- [Stored dataset items]
===

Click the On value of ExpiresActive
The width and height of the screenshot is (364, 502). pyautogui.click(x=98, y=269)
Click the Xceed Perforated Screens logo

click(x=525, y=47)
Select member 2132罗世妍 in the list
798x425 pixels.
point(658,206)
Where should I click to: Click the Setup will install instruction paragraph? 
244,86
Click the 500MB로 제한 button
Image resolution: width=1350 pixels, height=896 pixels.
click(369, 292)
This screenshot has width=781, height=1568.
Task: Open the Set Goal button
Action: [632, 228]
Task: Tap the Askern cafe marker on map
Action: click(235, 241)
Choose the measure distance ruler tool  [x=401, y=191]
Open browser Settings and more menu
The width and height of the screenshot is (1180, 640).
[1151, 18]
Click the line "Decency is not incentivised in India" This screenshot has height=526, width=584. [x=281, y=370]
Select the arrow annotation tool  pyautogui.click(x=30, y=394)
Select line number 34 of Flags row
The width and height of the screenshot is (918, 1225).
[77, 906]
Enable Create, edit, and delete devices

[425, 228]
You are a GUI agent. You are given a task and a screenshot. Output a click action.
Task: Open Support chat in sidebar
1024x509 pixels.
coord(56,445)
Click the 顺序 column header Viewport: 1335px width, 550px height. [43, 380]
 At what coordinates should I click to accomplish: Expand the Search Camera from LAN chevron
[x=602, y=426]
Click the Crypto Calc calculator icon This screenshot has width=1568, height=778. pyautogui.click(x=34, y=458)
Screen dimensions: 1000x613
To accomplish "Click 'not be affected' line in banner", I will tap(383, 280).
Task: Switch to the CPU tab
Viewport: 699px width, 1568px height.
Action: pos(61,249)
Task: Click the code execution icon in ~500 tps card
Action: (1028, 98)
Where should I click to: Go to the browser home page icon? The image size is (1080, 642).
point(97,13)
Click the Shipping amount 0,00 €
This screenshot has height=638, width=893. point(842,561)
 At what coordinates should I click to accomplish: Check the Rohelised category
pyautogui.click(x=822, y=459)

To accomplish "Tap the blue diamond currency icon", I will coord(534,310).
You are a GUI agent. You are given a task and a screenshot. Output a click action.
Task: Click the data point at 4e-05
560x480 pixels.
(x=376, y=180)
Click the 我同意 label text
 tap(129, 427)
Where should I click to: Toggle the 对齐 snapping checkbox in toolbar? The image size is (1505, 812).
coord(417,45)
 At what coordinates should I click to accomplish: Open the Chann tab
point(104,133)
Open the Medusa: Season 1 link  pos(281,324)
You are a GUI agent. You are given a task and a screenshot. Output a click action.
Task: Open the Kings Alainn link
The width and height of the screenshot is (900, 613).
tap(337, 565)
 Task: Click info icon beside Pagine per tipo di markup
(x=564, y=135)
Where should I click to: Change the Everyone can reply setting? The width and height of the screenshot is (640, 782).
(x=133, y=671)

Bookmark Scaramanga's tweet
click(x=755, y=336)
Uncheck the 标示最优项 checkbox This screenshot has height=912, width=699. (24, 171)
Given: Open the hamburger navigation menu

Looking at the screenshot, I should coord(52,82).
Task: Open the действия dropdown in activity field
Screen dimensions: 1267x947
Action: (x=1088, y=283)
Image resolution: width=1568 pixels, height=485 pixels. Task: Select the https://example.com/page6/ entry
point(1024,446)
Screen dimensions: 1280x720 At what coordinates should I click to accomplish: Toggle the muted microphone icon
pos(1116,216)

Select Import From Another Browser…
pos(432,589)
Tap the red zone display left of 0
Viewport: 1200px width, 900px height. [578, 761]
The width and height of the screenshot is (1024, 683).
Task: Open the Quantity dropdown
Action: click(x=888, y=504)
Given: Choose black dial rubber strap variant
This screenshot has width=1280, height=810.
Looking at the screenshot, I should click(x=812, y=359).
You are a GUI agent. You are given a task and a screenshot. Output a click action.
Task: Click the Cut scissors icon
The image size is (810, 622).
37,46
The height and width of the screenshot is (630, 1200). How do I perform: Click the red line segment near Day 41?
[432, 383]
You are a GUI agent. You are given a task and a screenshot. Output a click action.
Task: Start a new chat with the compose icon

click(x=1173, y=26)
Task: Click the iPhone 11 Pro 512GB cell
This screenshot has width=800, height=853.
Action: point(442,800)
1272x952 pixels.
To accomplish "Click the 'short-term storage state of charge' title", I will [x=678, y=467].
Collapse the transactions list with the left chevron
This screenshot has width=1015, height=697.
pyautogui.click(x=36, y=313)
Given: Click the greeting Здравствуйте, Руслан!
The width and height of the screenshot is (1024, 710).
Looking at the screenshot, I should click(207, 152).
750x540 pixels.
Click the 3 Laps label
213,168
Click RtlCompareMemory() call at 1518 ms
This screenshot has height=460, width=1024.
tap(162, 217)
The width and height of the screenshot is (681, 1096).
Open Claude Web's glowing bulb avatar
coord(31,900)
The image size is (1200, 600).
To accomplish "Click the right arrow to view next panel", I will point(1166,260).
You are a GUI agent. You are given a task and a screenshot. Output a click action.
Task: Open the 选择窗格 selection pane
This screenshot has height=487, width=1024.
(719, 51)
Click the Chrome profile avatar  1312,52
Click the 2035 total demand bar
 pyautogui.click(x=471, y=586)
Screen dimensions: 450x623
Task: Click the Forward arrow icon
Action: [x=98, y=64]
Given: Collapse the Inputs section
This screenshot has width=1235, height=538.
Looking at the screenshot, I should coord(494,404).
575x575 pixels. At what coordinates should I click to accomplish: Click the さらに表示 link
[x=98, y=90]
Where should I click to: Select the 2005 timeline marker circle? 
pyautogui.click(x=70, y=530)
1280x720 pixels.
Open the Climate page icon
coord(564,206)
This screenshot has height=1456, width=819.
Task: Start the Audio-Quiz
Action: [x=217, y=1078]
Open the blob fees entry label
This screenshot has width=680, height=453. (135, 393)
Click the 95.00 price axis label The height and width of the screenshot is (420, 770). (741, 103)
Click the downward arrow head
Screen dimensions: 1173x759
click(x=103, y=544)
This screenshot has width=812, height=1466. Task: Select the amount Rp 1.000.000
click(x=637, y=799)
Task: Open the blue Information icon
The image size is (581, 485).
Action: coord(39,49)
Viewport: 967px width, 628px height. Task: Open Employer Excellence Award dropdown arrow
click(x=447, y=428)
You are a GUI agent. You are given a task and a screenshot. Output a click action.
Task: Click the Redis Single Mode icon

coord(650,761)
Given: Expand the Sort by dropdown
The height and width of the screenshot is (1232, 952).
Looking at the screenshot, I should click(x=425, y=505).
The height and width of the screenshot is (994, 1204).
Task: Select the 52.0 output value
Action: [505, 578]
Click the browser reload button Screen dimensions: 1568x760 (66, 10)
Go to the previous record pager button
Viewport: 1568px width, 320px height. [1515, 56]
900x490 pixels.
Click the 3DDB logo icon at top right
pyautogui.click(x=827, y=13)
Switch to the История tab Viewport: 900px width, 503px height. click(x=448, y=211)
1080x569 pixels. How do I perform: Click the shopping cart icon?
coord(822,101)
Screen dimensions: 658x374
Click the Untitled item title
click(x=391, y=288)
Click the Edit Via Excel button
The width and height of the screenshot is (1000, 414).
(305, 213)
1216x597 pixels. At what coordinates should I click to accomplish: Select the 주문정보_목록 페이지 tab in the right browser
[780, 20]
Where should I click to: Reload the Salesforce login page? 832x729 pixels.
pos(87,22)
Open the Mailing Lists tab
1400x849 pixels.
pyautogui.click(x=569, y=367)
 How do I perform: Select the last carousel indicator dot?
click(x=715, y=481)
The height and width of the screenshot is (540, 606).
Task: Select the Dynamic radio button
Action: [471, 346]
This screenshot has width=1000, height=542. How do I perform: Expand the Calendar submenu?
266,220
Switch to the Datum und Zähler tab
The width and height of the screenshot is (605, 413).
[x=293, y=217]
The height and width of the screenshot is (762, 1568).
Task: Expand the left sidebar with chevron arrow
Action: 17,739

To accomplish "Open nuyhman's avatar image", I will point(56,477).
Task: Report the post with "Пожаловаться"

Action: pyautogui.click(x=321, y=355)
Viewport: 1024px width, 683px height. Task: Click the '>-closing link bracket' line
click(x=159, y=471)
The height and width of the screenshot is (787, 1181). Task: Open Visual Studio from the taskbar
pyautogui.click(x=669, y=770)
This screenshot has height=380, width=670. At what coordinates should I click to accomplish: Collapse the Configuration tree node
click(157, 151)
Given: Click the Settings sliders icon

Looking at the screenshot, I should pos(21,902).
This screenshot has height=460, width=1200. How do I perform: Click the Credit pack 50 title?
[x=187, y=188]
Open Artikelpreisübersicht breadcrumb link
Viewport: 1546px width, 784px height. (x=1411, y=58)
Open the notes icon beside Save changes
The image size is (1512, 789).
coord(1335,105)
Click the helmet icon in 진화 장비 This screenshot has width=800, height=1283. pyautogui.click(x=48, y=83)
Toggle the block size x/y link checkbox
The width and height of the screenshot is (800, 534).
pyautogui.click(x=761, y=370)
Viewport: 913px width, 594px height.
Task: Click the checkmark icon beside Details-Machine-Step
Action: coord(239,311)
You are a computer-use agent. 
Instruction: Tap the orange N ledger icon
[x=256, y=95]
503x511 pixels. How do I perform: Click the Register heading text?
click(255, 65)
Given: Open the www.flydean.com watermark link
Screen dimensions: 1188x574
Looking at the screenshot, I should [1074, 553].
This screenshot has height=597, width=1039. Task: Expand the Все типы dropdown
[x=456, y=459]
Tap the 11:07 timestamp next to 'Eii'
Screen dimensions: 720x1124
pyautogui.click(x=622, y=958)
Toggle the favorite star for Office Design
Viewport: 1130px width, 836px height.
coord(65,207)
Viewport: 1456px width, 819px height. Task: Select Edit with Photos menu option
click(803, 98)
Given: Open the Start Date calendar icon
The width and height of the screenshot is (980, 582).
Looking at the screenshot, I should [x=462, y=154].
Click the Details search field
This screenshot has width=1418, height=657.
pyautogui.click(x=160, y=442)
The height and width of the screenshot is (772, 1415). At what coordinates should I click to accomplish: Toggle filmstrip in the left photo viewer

===

- [WHAT THIS TASK INVOLVES]
Once you find the line with "Tap the 11:07 timestamp next to 'Eii'" above, print it and every line after it up to and including the line with "Given: Open the Start Date calendar icon", exactly as written and nothing else.

- [RESPONSE]
Tap the 11:07 timestamp next to 'Eii'
Screen dimensions: 720x1124
pyautogui.click(x=622, y=958)
Toggle the favorite star for Office Design
Viewport: 1130px width, 836px height.
coord(65,207)
Viewport: 1456px width, 819px height. Task: Select Edit with Photos menu option
click(803, 98)
Given: Open the Start Date calendar icon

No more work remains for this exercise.